- [EXTRAIT FOURNI]:
# Installer des outils Unix dans Terminal



## itryp (4 Août 2012)

Bonjour à tous,

J'ai une question qui me travail à laquelle je n'ai pas trouvé de réponses satisfaisante.
On est tous d'accord sur le fait que OSX est basé sur le noyaux UNIX.

Première chose, je souhaiterais pouvoir installer des applications dans mon terminal (par exemple nmap) mais étant donné que visiblement il n'y à pas de gestionnaire de package (apt-get, yum ...) ni de fichiers sources.list, la seul solution que j'ai trouvé c'est d'installer des surcouches logiciels et cette idée me déplait fortement.

Est-il possible d'installer ces logiciels à la main ? Si oui, ou doit-je les mettre ?
Enfin toutes ces questions auxquels j'espère trouver des réponses :rateau:

Merci à vous


----------



## ntx (4 Août 2012)

Fink et MacPorts proposent d'installer des logiciels du monde UNIX avec un semblant de gestion de packages.


----------



## Dramis (4 Août 2012)

Tu peux aussi installer a partir des sources, il faut installer xcode pour gcc


----------



## ntx (4 Août 2012)

Les sources doivent être quasiment tout le temps adaptées, ce que font Fink et MacPorts.


----------



## itryp (4 Août 2012)

ntx a dit:


> Les sources doivent être quasiment tout le temps adaptées, ce que font Fink et MacPorts.



Je me dirige plutôt vers l'idée de Dramis, c'est ce que je pense essayer de faire, car comme dit plus haut dans mon poste, je ne suis vraiment pas fan des surcouches logiciel qu'apportent MacPorts et Fink.

Merci pour vos avis et suggestions.


----------



## ntx (4 Août 2012)

Bon courage pour recompiler les sources Linux telles quelles


----------



## sparo (5 Août 2012)

Il y a brew aussi que je préfère au 2 précité car il utilise plus de dépendance native d'osx

Sinon à proprement parler ce ne sont pas des sur couches !!! Ce sont des scripts de compilations automatisé et les sources de beacoup de programme sont nativement compatible macos ...
Ces programmes ne font rien de plus que ce que tu ferais à la main sauf que ça gère les dépendance et compile le tt dans le bon ordre en initialisant correctement certain paramètre de compilations


----------



## bompi (5 Août 2012)

Après avoir longtemps utilisé MacPorts (préféré à Fink), j'ai décidé de m'en passer autant que possible parce que, décidément, ça installe trop de choses.
À la moindre application, on se retrouve avec une version de X11, une de Perl, une de Python, une autre de Ruby et ainsi de suite, par un jeu de dépendances pas très souple et trop lâche (ce qui signifie qu'on en prend un maximum pour être sûr de ne pas manquer... )

- [DONNÉES AFFICHÉES]:

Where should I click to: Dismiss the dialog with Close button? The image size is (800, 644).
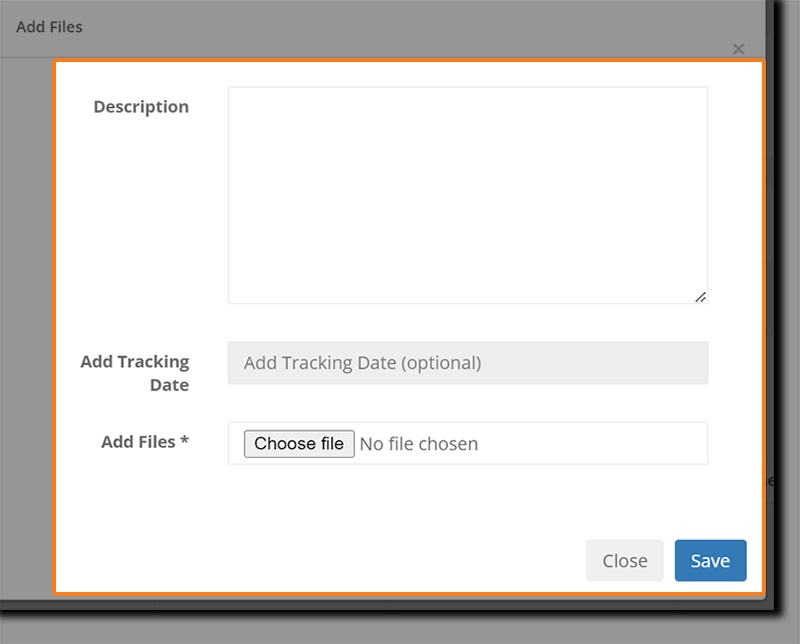pyautogui.click(x=624, y=561)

- [VOTRE TRAVAIL]:
1. D'après l'extrait, quel outil faut-il installer pour avoir gcc ?
2. Recopiez, s'il vous plaît, le passage de l'extrait qui commence par "À la moindre" et se poursuit jusqu'à "pas manquer... )".

- [EN RÉPONSE]:
1. Il faut installer Xcode.

2.
À la moindre application, on se retrouve avec une version de X11, une de Perl, une de Python, une autre de Ruby et ainsi de suite, par un jeu de dépendances pas très souple et trop lâche (ce qui signifie qu'on en prend un maximum pour être sûr de ne pas manquer... )